In the last 14 years, not a single Honolulu Police officer has been fired for domestic violence, even though some have been convicted of the crime.
Honolulu Civil Beat’s Nick Grube reports in that period 26 Honolulu police officers accused of domestic abuse were discharged suspended anywhere from one to 20 days. Six of the officers accused of hurting wives or girlfriends received one-day suspensions.
But only three police officers accused of domestic abuse since 2000 initially lost their jobs. Two of officers were later reinstated and another was allowed to resign on his own terms.
The public is unaware when police have been perpetrators of domestic violence cases because state law allows police officers’ names to be kept secret unless an officer has lost his job because of a criminal conviction.
Civil Beat has successfully challenged this law in court but the police officers’ union is currently appealing the ruling.
Kreidman says even though the spotlight is on the police now, the issue of domestic violence is complex.
Kreidman says for real progress the root causes of abuse must be addressed.
She says “as long as women are seen as objects, as second-class citizens who do not receive 100 percent pay parity with men, they are going to be targets for abusers. Abusers don’t go to work and beat up their bosses. They target their wives and girlfriends, people who have less power.”
Kreidman says improvement won’t come “until all sectors of society work together to change the social inequality that perpetuates gender-based crime.”
She says effective response must come from the police, but a deeper response is needed from all segments of society to halt the causes of violence toward women.

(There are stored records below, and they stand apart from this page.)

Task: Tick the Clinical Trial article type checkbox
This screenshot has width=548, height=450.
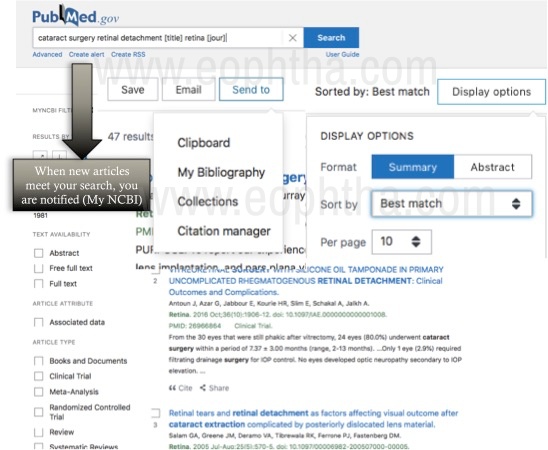Action: click(x=38, y=376)

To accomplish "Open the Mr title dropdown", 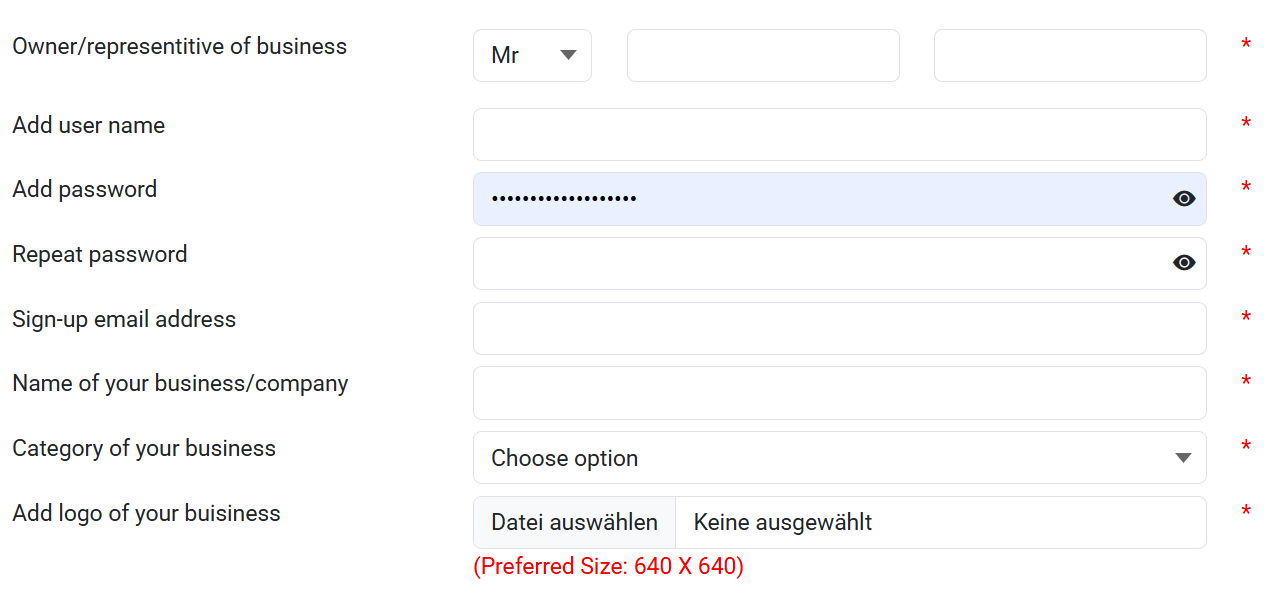I will [532, 55].
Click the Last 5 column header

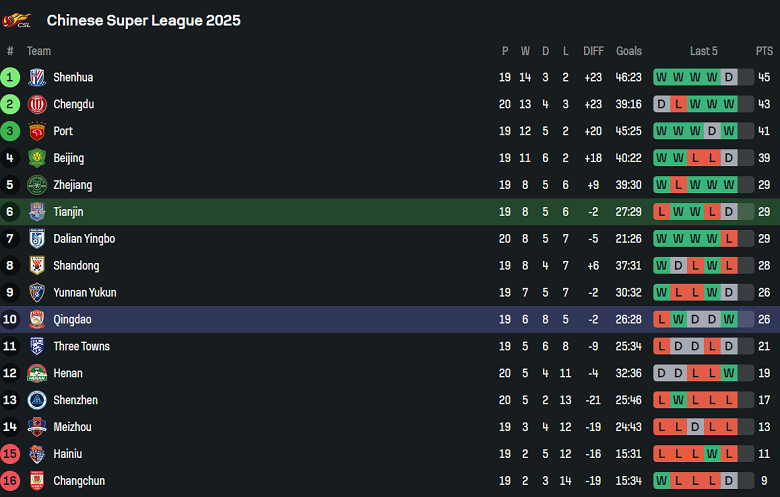point(703,51)
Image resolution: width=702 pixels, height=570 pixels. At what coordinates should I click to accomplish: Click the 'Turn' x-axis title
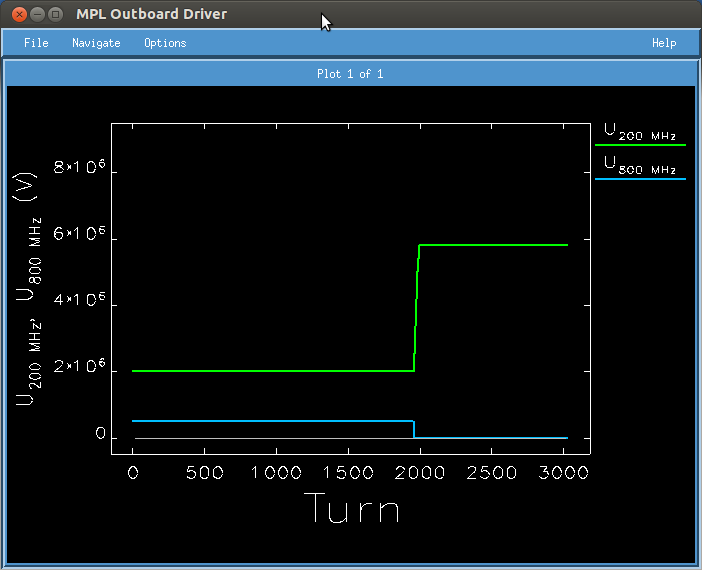[351, 509]
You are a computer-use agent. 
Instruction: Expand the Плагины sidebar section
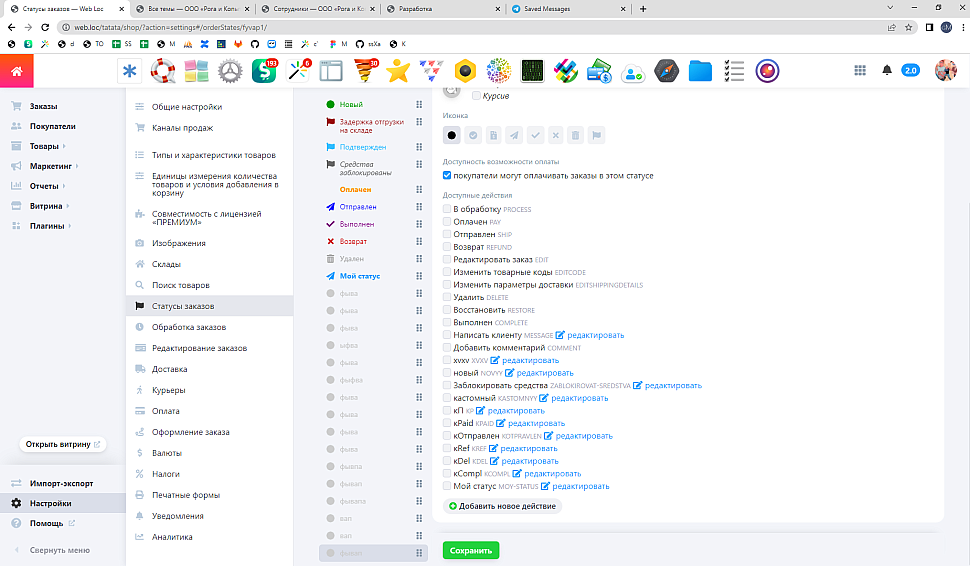click(70, 226)
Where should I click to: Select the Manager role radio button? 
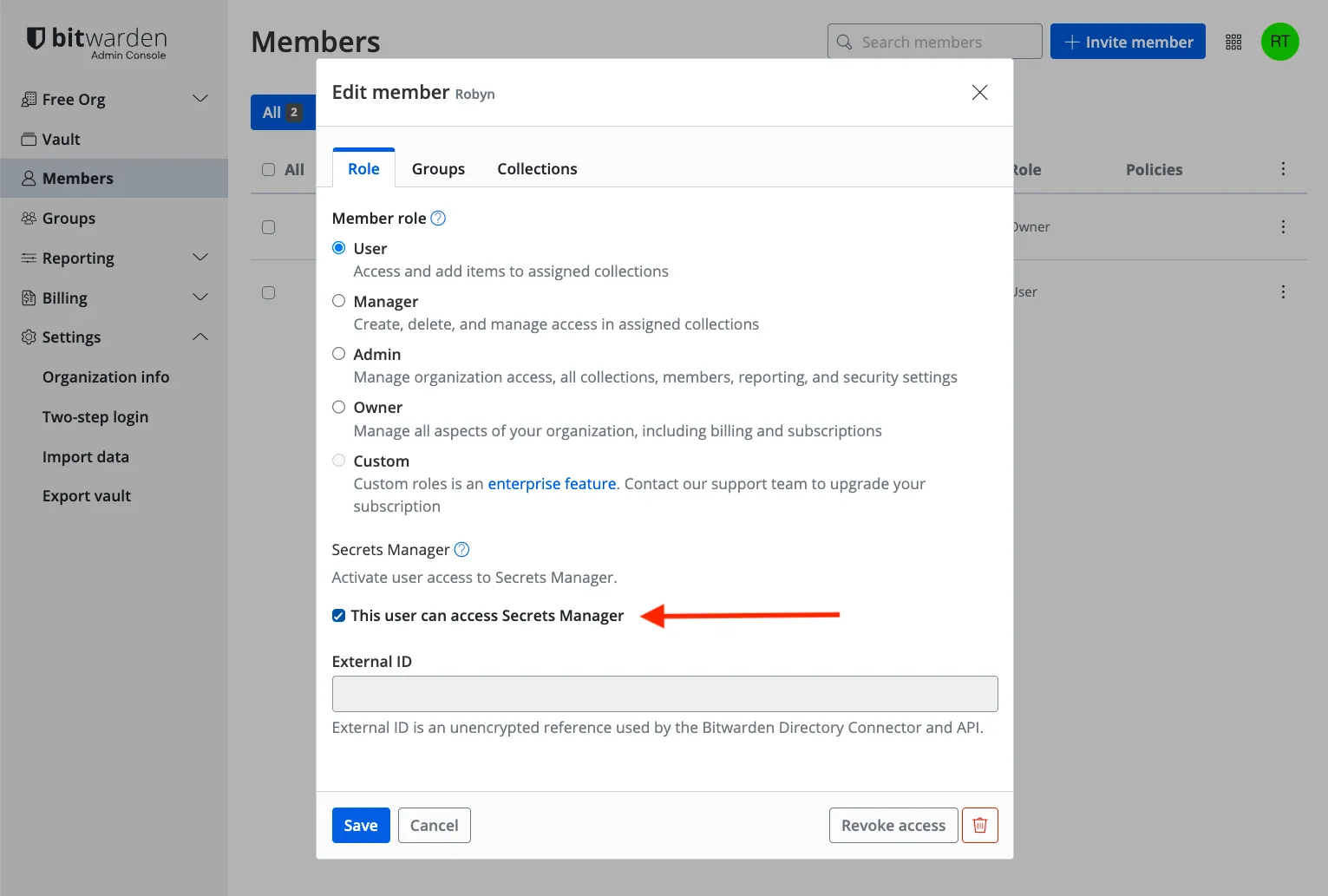[338, 300]
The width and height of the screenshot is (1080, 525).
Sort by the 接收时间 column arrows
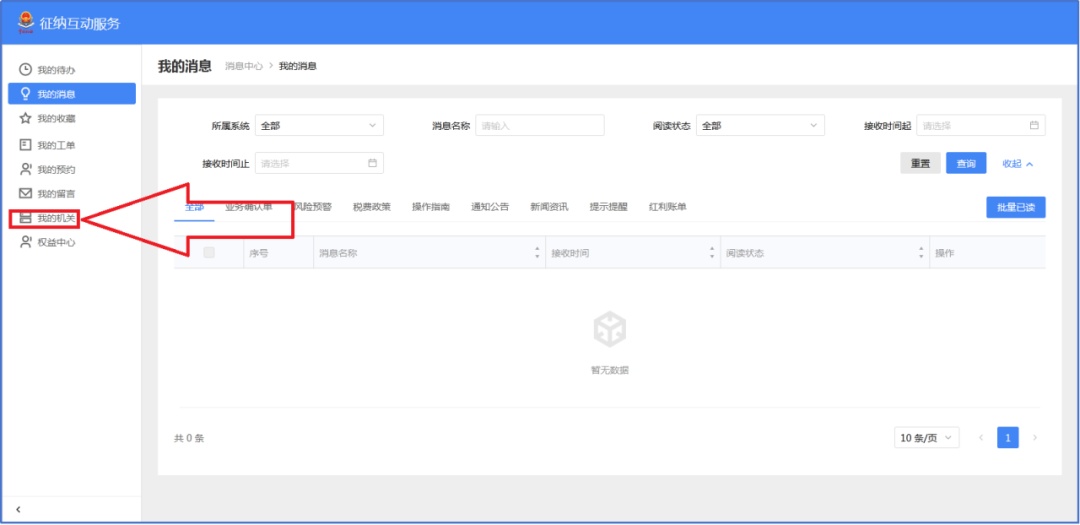coord(712,253)
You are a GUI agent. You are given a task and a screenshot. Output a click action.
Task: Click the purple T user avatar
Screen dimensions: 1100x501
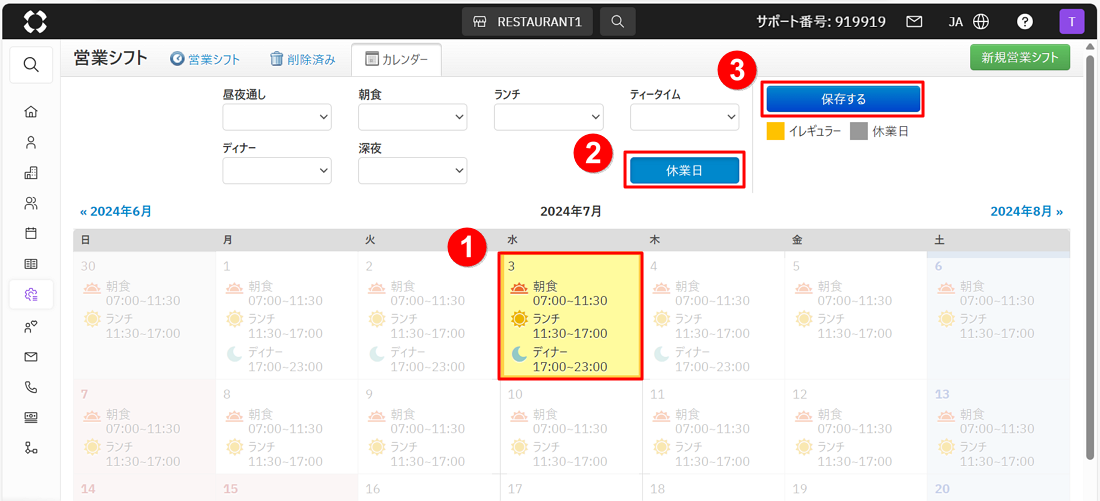(1071, 21)
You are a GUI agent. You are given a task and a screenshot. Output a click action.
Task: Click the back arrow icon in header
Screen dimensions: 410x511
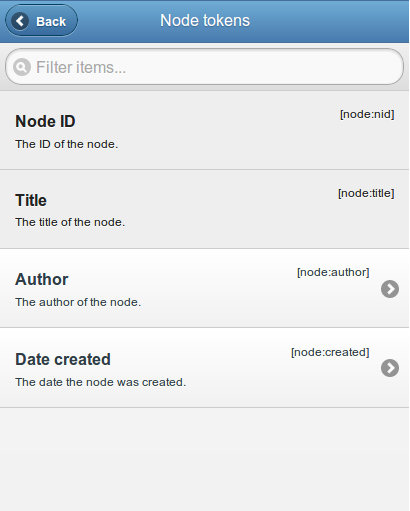(20, 21)
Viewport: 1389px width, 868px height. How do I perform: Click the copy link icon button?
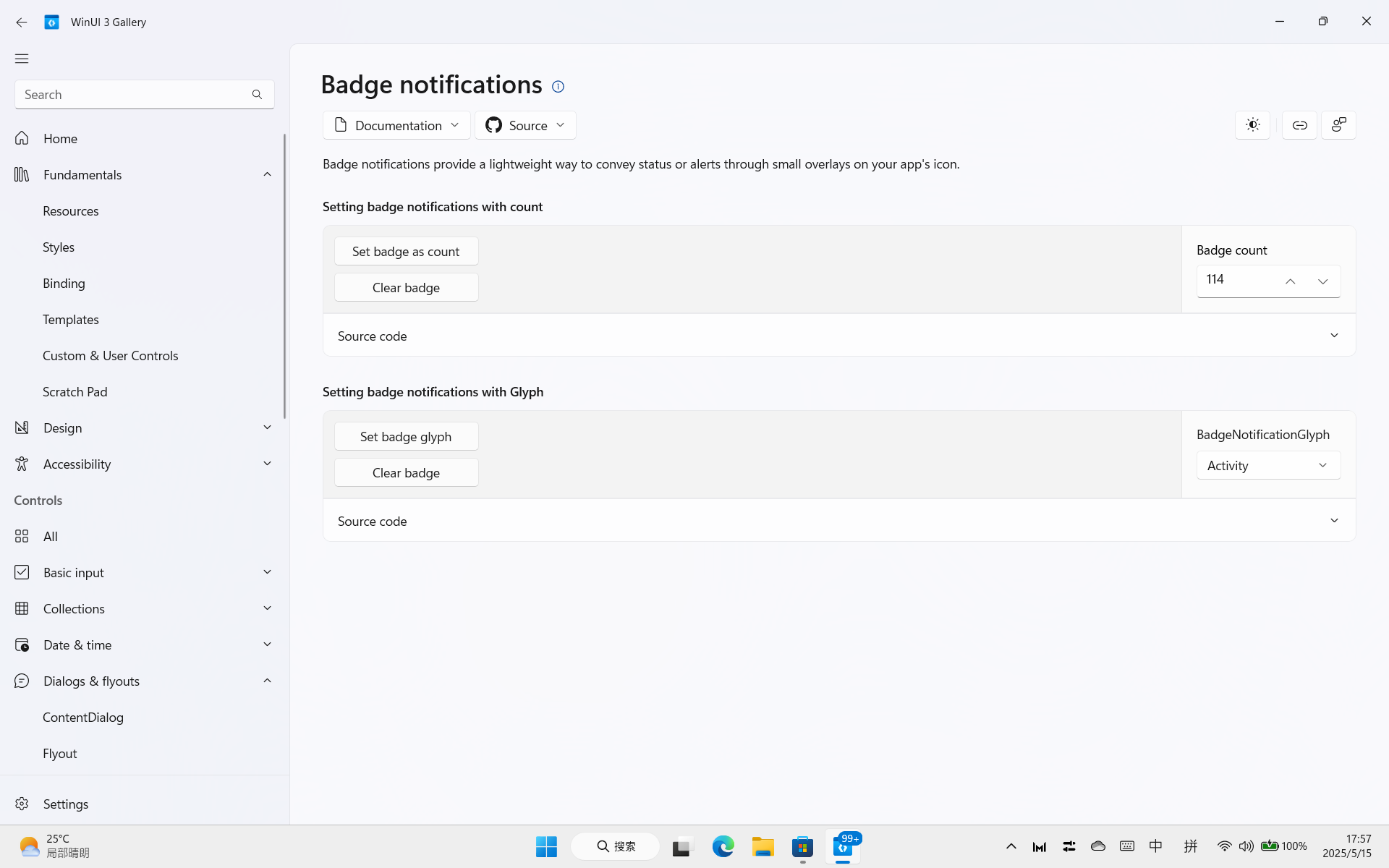click(1299, 125)
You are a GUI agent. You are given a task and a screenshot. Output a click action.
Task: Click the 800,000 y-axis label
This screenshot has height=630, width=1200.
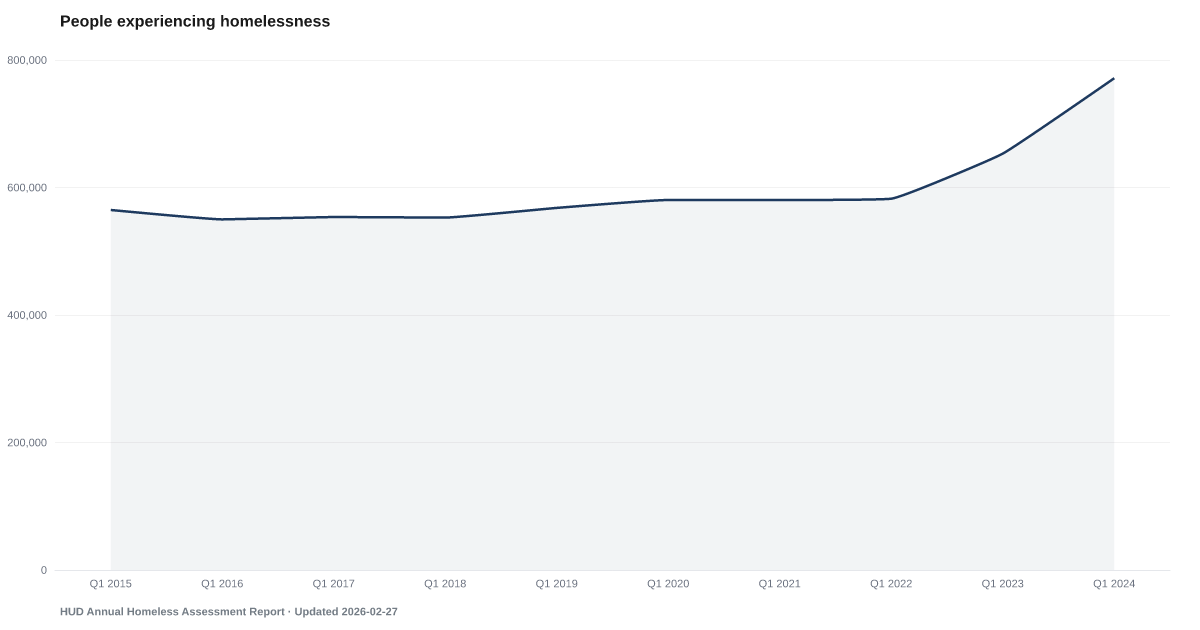pos(27,60)
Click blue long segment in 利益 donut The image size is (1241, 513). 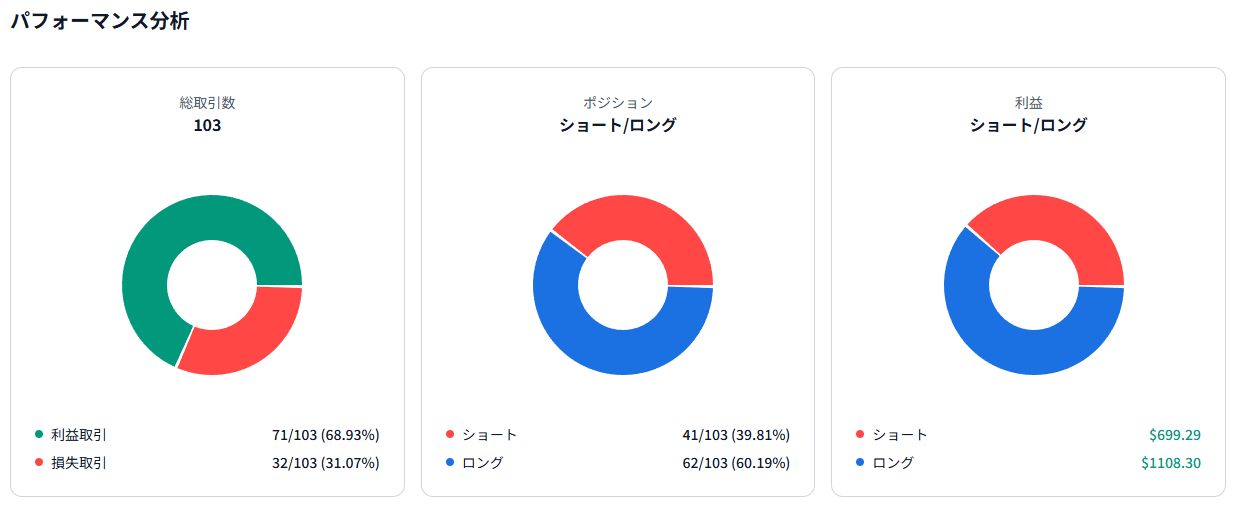(x=1010, y=345)
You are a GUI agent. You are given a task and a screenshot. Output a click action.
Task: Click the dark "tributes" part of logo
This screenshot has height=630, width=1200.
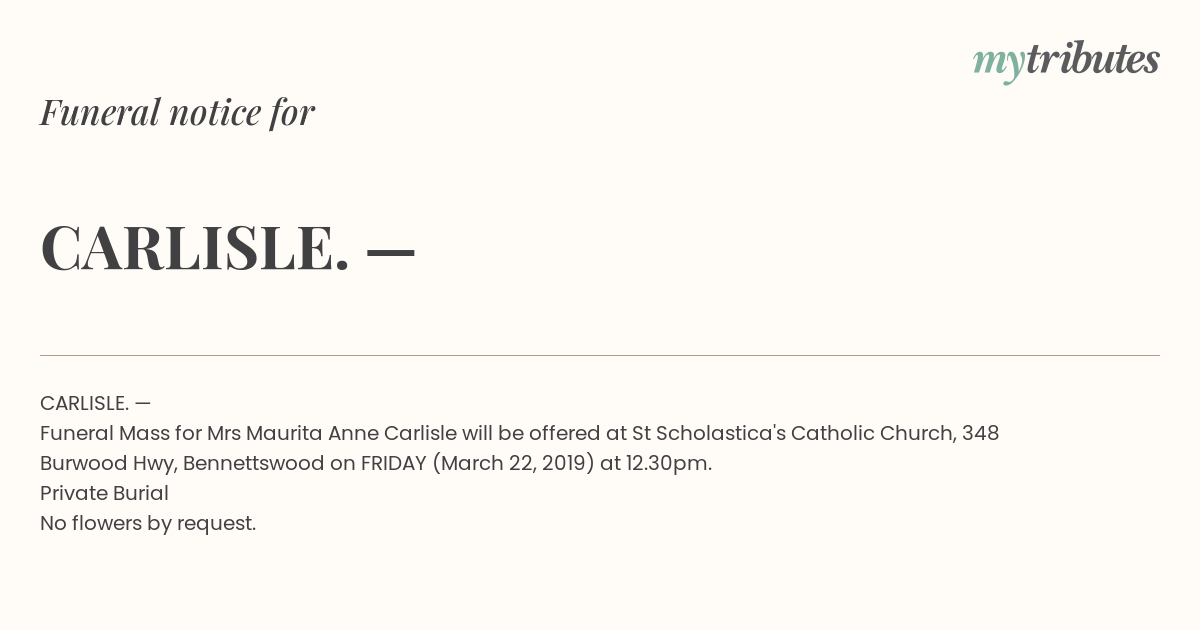point(1093,59)
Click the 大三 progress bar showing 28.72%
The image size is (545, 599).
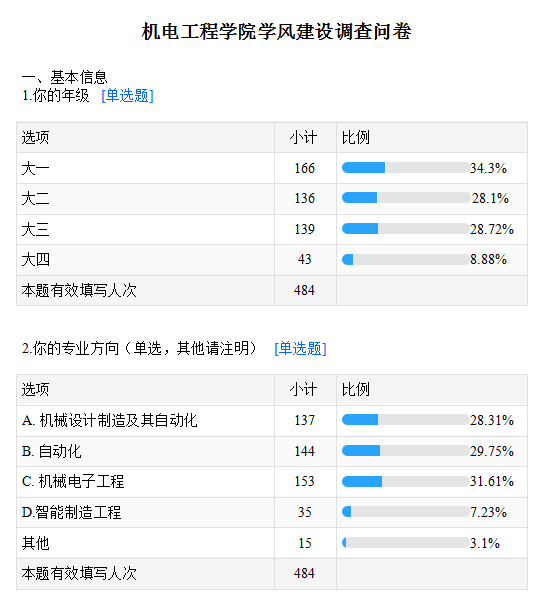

It is going to take more than men periodically parading down city streets in high-heeled shoes in “Walk a Mile in Her Shoes” parades to show they identify with the pain of battered women to end domestic beatings.
“The public gets angry. Then people get over it until the next big incident happens.” — DV counselor Nanci Kreidman
Catherine Betts of the State Commission on the Status of Women says, “Police should have zero tolerance for domestic abuse. If a police officer is convicted of abusing a family member he needs to lose his job. You cannot get away with assaulting people in any other job.”
Some police might be reluctant to turn in fellow officers because current federal law prohibits anyone convicted of domestic violence, even misdemeanor domestic violence, from owning a gun. The loss of the right to carry a gun would put most police officers out of work.
Some might question if it’s a fair penalty, but Sen. Thielen says an equally fair question is: “Do we want officers who have been domestic abusers enforcing our domestic abuse laws? Do we want people in these situations policing? It is a conversation we have to have.”
Kreidman, the advocate for family safety, remains hopeful that there will be change.
“I hope the scrutiny the police are under now will lead us together to a better way forward.”